18 Aralık 2012’de, Başbakan Recep Tayyip Erdoğan’ın Göktürk-2 uydusunun fırlatılması dolayısıyla düzenlenen törene katılmak üzere, beraberindeki binlerce çevik kuvvet, TOMA’lar ve panzerlerle ODTÜ’ye gelişi, Türkiye’deki –iktidarın deyişiyle– “toplumsal olay” algısını yeni bir noktaya taşıdı. ODTÜ’de Erdoğan’ı protesto etmek için toplanan yürüyüş kortejine polisin gerçekleştirdiği müdahaleyi yalnızca “orantısız” biçiminde tarif etmek abesle iştigal olur: Saat 14.00’ten akşam 22.00 civarına dek süren polis şiddeti, barışçıl bir eylem yapmak üzere toplanmış yüzlerce kişinin günlerce hasta yatacak kadar biber gazı solumasına, onlarcasınınsa hedef gözetilerek ateşlenen biber gazı bombalarının vücutlarına isabet etmesiyle yaralanmasına yol açmıştı. Çevik kuvvet ekipleriyle karşı karşıya kalanların uğradığı linç ise ilgili görüntü kayıtları bulunmadığı için kulak arkası edilmişti.

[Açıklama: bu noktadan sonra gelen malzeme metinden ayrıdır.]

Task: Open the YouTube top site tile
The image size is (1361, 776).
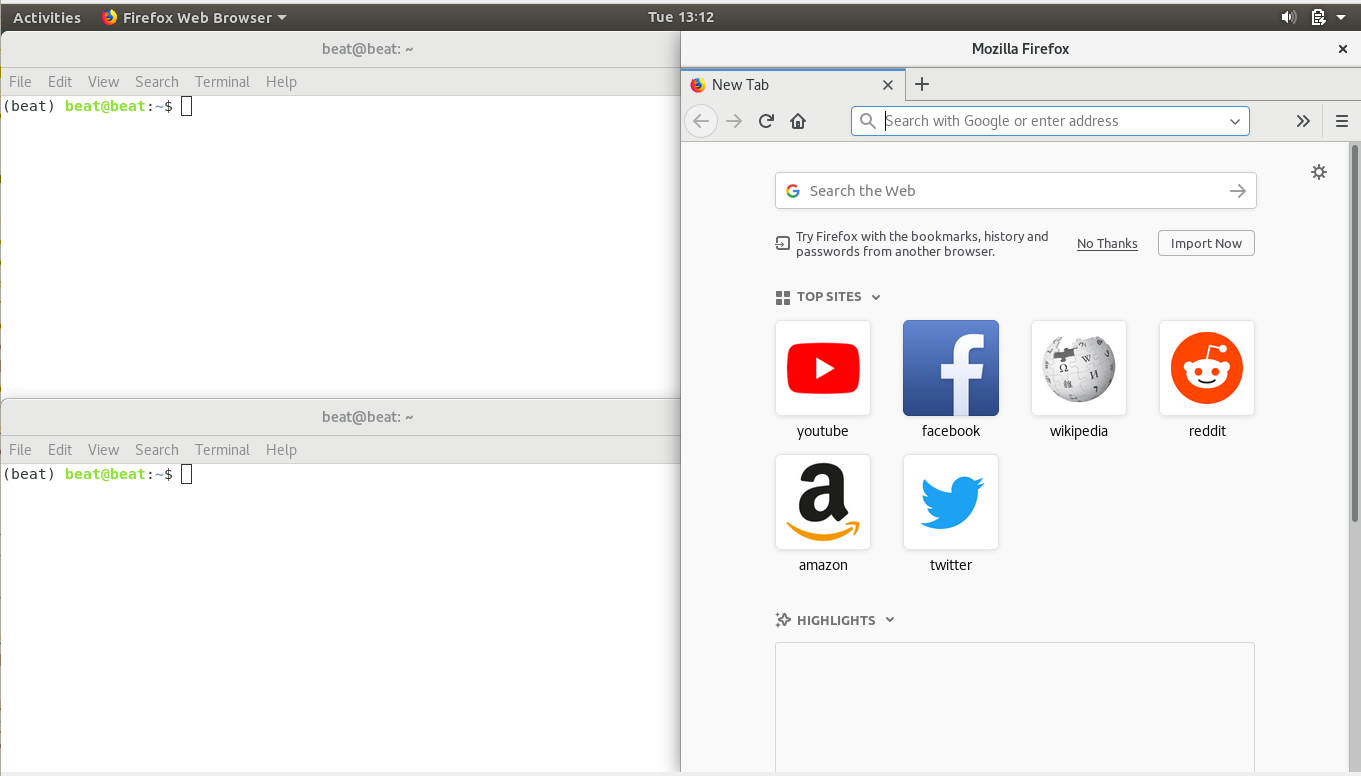Action: 823,368
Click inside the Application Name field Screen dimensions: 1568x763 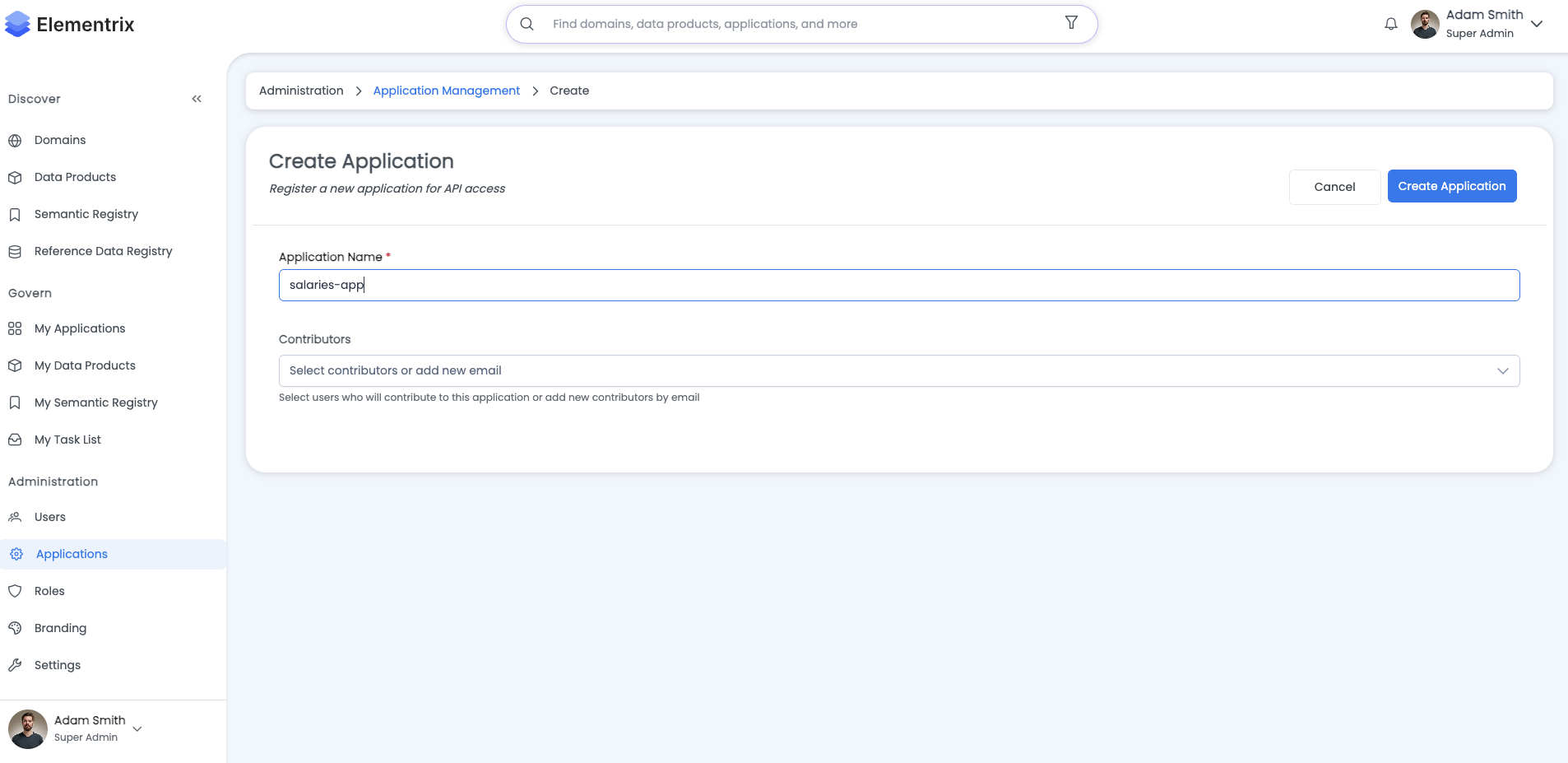pyautogui.click(x=897, y=285)
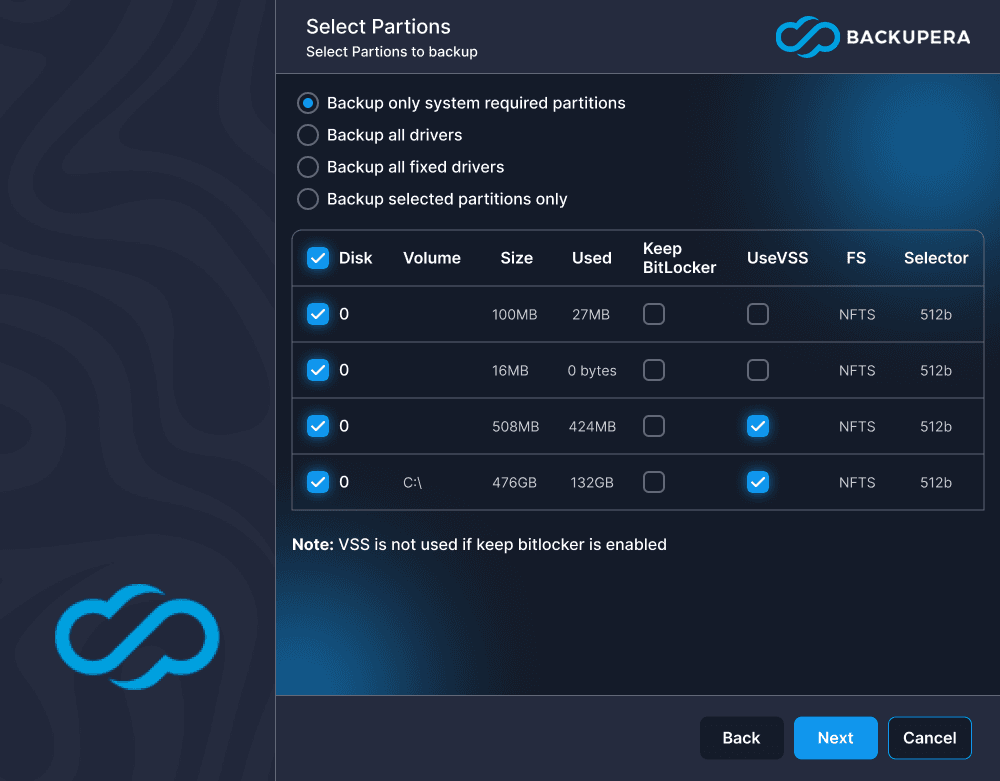Disable UseVSS on the C:\ partition row

point(758,482)

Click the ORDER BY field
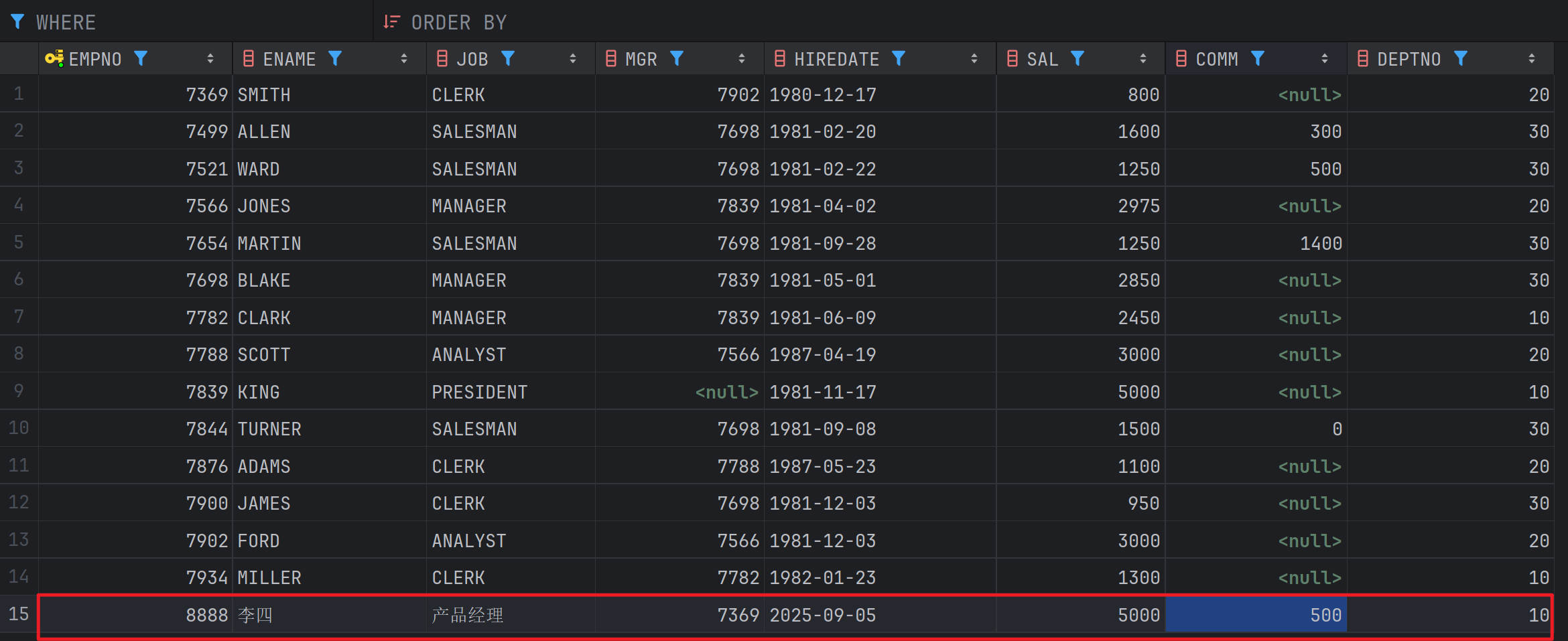tap(938, 22)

O günkü terörden nasiplenenlerden biri de, polisin yere paralel gönderdiği biber gazı bombasının başına isabet etmesiyle yaralanarak beyin kanaması geçiren ve 16 gün boyunca hastanede kalan Ankara Üniversitesi öğrencisi Barış Barışık‘tı. Barışık hakkında söylenenler, ODTÜ’deki polis şiddetinin diğer muhatapları hakkında konuşulanlardan elbet farksızdı; göstericiler Başbakan’a saldırmaya kalkınca polis vazifesini yapmış, Barışık ise birlikte eylem yaptığı kişilerin attığı taşla yaralanmıştı. Barışık, taburcu olmasının ardından yaptığımız görüşmede bu iddiaları anlamakta zorlandığını, kendisini tedavi eden doktorların, travma izinin biber gazı kapsülünü işaret ettiğini belirtmesine karşın taşla yaralandığına ilişkin söylemlerin niçin bu kadar yaygınlaştığını anlayamadığını söylemişti.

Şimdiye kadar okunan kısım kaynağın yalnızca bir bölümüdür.